2. Principles for Avoiding Failure
Avoiding failure is a goal shared by every operations, business, and development team. Although I am more of a manager and software engineer now, my roots are in systems administration. During the dot-com bubble, I managed the systems and network administration for several large dot com infrastructures.
I may be biased (though I think I'm right) in saying that avoiding failure is more fundamental to systems administrators than many other disciplines. Why is this so? Because systems administrators are the ones awake at 3 a.m. when disaster strikes and who spend the next 36 consecutive bleary-eyed hours trying to fix the problem.
People on the business side want things desperately, but the want is incomplete because they do not have the skills to execute those wants personally. Instead they collaborate with two teams of people: the development group and the operations group. Because the development group works so closely with the business group to satisfy their demands, both groups tend to lose the valuable insights offered by the operations group. At the end of the day, things have to run.
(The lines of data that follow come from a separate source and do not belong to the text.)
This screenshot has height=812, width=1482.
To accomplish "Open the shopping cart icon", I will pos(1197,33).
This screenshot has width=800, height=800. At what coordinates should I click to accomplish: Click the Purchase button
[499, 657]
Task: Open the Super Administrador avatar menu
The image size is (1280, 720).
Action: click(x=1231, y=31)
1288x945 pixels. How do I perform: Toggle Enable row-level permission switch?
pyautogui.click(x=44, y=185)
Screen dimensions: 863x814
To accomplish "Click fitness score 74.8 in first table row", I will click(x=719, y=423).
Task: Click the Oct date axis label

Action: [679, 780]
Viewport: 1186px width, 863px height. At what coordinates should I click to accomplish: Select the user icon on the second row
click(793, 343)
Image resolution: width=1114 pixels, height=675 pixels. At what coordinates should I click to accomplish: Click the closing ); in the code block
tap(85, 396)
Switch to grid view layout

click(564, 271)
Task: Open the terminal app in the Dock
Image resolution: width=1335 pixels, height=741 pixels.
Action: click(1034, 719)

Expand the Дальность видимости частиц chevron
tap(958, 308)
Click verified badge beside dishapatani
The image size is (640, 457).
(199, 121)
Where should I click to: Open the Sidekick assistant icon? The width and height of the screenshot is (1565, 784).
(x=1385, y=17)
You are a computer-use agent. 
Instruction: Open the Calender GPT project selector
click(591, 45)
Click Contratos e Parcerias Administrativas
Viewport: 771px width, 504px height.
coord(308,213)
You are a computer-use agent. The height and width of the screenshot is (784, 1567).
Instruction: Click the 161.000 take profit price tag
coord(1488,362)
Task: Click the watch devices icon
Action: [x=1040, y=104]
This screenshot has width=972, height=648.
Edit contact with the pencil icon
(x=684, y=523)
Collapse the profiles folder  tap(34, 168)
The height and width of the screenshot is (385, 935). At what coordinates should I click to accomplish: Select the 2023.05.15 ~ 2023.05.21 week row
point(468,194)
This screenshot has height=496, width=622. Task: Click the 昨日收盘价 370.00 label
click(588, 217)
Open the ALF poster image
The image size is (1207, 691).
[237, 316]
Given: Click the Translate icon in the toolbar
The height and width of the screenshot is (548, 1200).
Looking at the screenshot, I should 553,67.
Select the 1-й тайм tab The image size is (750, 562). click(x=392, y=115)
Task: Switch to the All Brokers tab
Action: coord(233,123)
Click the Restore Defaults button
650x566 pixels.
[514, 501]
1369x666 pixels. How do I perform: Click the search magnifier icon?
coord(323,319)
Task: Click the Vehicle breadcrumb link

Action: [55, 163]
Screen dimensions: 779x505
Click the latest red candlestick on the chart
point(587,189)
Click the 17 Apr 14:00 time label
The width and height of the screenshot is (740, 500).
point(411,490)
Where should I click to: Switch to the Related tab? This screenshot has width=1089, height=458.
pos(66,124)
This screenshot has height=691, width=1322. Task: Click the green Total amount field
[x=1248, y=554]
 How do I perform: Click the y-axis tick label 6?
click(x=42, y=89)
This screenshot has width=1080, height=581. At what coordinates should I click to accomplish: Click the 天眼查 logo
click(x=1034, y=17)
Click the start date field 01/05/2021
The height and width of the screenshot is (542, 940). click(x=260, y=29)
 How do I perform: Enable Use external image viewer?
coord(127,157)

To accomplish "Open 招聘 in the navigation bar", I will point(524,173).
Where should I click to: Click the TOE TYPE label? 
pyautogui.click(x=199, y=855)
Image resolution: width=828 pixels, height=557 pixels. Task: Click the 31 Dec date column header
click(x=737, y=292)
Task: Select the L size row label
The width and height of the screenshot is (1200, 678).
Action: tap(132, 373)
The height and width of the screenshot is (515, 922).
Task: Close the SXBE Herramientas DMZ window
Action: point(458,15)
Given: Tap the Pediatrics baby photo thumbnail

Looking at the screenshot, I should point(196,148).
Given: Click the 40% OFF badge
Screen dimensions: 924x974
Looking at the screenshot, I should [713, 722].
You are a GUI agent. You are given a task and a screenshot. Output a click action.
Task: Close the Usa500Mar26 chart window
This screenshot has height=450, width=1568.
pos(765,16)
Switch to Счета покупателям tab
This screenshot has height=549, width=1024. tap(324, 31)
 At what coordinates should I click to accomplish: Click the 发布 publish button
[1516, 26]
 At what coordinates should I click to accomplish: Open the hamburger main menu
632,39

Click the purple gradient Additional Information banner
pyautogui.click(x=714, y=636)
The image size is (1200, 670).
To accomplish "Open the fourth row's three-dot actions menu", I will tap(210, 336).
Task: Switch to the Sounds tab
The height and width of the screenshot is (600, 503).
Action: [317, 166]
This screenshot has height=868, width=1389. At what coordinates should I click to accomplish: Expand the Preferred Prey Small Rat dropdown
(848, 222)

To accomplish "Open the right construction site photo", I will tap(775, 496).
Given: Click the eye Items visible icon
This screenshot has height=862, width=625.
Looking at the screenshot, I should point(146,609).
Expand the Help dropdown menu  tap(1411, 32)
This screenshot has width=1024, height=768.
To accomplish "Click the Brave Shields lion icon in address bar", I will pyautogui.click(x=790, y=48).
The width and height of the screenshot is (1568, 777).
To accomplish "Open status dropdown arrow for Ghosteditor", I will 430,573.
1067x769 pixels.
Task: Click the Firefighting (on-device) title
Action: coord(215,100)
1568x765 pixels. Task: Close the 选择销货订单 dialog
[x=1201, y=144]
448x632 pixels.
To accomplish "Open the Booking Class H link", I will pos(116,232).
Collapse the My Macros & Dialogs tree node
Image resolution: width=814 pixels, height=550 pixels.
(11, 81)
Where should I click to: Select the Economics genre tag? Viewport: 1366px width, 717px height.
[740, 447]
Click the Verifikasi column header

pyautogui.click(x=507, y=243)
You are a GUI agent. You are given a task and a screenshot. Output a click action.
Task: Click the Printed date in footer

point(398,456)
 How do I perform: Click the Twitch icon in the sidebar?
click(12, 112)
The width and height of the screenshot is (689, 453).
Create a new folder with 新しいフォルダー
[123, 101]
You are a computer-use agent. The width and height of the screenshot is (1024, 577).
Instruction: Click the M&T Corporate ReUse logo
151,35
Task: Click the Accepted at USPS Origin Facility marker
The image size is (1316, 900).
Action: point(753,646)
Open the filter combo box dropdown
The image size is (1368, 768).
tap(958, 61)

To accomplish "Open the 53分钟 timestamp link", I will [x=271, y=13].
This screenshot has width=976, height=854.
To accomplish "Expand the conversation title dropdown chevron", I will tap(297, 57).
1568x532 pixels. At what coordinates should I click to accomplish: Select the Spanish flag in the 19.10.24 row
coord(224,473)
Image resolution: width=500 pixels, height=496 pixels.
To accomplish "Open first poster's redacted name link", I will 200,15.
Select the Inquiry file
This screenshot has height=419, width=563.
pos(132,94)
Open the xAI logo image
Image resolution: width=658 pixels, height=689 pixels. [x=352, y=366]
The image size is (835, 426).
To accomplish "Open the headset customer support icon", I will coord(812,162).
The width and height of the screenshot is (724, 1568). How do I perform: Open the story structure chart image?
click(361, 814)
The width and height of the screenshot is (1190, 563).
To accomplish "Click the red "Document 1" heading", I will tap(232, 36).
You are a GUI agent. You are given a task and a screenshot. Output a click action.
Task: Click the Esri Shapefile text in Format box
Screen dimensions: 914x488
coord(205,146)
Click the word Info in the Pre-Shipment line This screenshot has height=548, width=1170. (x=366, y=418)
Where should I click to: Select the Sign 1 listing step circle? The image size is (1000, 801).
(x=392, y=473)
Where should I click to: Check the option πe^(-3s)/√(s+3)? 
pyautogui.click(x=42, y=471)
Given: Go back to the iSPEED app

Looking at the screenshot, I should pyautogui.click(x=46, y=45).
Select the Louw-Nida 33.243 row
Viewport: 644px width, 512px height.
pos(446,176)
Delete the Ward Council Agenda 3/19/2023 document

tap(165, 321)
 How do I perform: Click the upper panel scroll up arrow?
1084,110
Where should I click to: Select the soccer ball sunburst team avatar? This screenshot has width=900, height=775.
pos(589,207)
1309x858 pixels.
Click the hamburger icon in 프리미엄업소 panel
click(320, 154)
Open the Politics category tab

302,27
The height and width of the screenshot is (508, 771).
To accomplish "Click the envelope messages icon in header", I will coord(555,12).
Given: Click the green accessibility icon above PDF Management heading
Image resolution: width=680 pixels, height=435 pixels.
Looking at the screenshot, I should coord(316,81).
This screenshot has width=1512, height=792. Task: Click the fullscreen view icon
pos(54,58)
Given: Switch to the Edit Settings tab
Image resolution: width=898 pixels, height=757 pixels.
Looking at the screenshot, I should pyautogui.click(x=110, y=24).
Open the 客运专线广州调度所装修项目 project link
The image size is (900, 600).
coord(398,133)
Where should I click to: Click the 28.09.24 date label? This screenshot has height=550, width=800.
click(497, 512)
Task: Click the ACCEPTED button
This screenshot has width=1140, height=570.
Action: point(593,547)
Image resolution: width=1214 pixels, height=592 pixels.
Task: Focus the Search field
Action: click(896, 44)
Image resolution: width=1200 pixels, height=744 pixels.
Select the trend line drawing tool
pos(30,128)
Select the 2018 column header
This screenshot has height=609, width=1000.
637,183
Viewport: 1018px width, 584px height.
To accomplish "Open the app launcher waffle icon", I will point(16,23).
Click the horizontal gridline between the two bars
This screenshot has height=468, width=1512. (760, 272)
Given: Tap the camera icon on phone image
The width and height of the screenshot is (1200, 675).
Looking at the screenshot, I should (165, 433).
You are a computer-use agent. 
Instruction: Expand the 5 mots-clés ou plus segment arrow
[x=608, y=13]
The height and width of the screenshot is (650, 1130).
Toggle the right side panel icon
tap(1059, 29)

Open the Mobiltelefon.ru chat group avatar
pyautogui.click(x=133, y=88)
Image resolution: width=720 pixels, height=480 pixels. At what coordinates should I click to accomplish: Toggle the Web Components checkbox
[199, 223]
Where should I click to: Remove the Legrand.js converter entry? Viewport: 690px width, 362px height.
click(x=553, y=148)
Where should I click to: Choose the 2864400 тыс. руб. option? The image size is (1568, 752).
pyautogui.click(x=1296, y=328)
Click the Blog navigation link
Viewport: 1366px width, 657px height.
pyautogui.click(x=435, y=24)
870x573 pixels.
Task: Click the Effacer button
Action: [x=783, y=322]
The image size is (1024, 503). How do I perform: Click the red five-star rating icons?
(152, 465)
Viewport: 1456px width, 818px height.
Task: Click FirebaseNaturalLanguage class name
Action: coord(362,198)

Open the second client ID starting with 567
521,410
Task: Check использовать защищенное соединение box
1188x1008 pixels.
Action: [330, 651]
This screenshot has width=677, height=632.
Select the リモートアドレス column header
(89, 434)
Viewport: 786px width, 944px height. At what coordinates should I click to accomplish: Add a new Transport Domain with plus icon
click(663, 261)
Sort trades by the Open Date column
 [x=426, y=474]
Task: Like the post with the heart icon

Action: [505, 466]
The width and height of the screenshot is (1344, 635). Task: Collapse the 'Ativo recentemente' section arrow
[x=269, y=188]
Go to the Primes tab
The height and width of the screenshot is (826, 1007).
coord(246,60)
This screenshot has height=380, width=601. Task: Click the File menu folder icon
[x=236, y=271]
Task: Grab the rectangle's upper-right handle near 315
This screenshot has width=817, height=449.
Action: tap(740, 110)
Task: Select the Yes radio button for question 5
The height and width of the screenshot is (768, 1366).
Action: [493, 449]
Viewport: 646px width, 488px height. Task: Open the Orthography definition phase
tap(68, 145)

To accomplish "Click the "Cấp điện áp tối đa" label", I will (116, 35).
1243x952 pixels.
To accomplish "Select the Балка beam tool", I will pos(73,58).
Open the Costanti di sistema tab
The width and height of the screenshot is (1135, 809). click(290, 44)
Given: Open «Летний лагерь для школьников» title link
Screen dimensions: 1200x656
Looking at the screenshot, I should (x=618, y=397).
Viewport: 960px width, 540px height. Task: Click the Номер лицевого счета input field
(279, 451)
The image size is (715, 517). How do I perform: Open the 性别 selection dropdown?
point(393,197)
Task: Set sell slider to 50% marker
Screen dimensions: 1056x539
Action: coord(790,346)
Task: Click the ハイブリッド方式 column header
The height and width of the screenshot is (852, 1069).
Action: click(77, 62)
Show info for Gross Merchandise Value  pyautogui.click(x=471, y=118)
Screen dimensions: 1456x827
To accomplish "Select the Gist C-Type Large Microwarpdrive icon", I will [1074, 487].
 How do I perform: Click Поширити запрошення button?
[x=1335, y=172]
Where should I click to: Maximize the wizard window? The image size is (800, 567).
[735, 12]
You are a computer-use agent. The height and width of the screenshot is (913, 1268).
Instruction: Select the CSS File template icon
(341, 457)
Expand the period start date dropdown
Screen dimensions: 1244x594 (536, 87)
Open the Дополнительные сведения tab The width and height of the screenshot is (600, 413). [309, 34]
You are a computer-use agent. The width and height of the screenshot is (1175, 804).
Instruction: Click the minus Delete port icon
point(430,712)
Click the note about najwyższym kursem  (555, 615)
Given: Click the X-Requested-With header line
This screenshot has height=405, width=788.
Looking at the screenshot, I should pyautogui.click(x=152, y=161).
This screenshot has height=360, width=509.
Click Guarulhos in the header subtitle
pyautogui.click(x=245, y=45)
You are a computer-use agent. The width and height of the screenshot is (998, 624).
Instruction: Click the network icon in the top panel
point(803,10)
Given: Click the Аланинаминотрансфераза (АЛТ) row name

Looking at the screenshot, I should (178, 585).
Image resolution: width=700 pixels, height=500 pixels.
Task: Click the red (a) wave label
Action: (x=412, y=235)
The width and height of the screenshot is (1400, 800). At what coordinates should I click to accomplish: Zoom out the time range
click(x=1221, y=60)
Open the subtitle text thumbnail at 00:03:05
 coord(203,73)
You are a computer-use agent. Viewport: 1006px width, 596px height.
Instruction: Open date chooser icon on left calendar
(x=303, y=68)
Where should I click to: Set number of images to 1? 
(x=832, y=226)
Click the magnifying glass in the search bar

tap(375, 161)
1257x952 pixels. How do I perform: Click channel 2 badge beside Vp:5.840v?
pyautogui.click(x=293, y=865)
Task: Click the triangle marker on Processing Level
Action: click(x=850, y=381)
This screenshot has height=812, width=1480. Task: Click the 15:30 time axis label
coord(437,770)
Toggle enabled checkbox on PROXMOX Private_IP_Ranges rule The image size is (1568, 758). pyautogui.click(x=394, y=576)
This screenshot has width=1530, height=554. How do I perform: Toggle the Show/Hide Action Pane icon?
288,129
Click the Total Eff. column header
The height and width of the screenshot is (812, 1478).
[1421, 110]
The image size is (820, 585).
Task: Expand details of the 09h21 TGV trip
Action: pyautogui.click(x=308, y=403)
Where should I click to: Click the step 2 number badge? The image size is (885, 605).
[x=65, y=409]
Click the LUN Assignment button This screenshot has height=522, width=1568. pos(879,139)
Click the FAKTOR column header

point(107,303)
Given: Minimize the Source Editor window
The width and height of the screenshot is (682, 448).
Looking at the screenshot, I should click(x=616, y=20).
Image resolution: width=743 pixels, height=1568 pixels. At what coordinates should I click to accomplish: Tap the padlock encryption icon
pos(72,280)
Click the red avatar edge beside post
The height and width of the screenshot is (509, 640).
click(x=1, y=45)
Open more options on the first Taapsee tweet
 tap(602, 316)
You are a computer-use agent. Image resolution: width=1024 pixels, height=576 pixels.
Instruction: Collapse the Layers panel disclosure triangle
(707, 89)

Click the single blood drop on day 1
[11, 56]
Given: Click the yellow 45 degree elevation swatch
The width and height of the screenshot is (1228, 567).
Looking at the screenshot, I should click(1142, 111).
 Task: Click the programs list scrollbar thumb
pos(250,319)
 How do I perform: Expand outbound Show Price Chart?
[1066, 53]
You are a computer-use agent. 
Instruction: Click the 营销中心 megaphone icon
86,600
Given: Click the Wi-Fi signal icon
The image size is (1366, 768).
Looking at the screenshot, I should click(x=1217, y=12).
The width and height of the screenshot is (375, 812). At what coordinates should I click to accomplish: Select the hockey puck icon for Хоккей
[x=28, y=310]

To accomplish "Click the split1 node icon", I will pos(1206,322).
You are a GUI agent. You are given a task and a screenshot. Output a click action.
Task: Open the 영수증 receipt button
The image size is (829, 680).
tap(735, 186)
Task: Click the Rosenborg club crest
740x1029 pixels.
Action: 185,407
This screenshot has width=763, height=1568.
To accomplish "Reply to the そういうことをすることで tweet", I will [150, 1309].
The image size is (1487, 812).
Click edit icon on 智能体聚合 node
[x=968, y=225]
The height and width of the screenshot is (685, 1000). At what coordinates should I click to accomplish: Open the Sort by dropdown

The sole purpose of an operations group is to make sure that things run smoothly. Having the operations group available and participating regularly in the goal-oriented business meetings and technical development meetings can be enormously valuable.
Systems administrators like things automated. Ideally, everything would run itself, and all our time would be spent reading our favorite websites and RSS feeds. In some environments this is possible. Large web architectures have a tendency to deviate from this utopia. Many sites still have break-neck development schedules and are constantly adapting business needs that demand newly developed technology to drive them. This means that the business demands the development team to relentlessly launch new code into production.
In my experience, developers have no qualms about pushing code live to satisfy urgent business needs without regard to the fact that it may capsize an entire production environment at the most inopportune time. This happens repeatedly. My assumption is that a developer feels that refusing to meet a demand from the business side is more likely to result in termination than the huge finger-pointing that will ensue post-launch.
It is not, however, a lost cause. By understanding the dynamics of the business you can formulate policies and procedures to prevent these things from happening. Regardless of whether formal procedures are even feasible in your company or whether fully written procedures for developing and writing procedures already exist, a set of principles for avoiding failure can be adopted. First and foremost is the education of the development team and the operations team regarding the ramifications of failure.